Your assignment:
Repeat every entry exactly as it stands. Omit the images.

Records for this exercise:
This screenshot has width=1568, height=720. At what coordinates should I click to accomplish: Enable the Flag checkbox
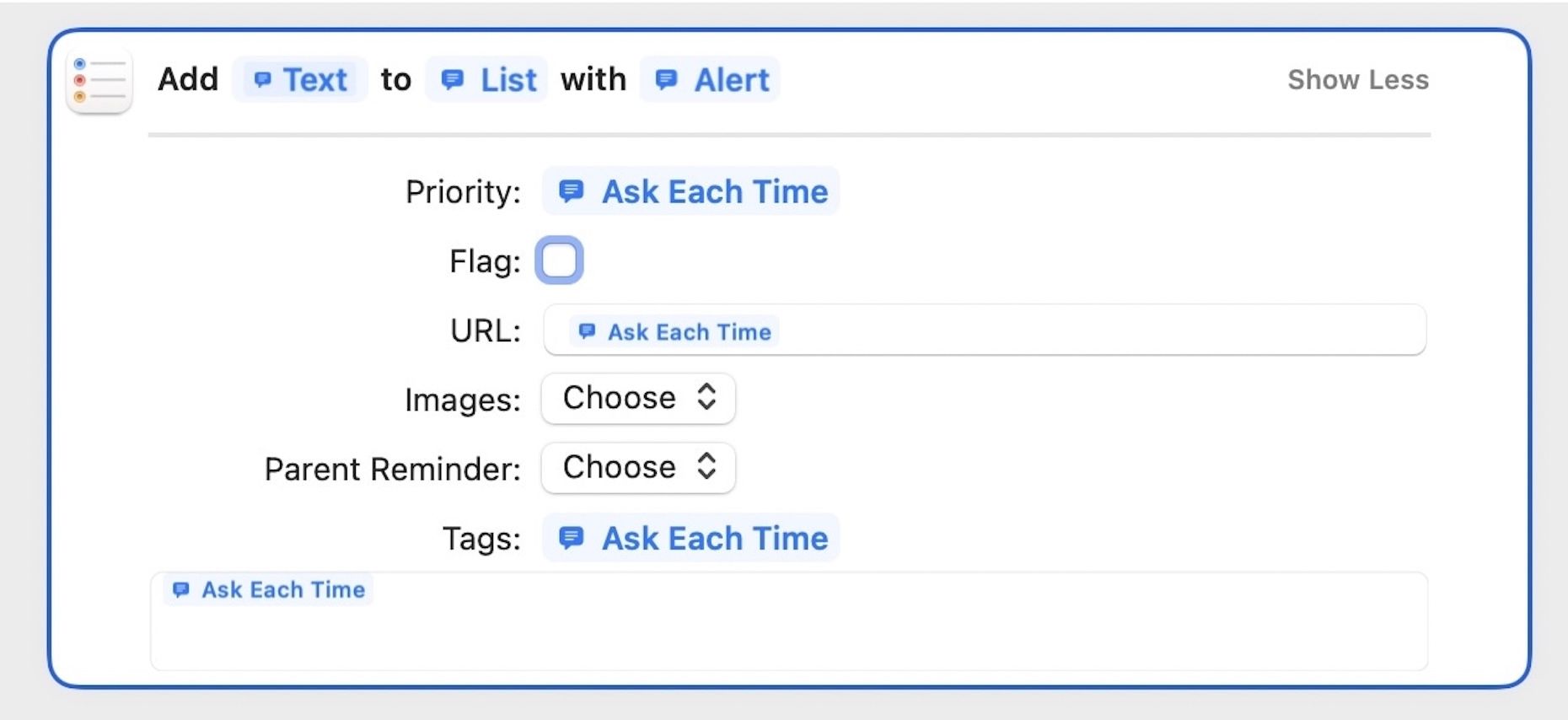[x=559, y=261]
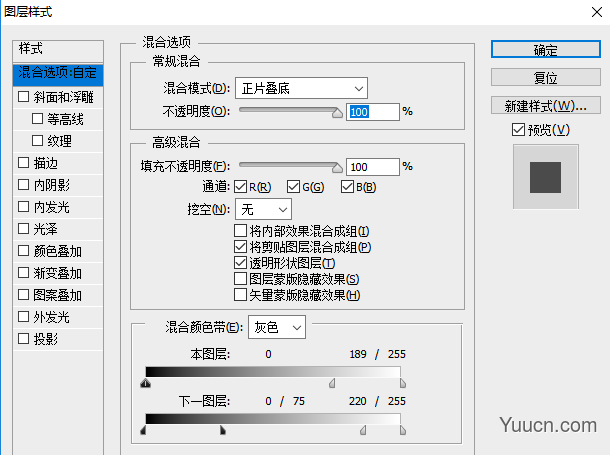The image size is (610, 455).
Task: Click the 填充不透明度 value field
Action: (x=370, y=167)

Reply to the exercise:
This screenshot has width=1568, height=720. At what coordinates should I click to accomplish: Enable the Flag checkbox
[x=559, y=261]
The image size is (610, 455).
Task: Click the 填充不透明度 value field
Action: (x=370, y=167)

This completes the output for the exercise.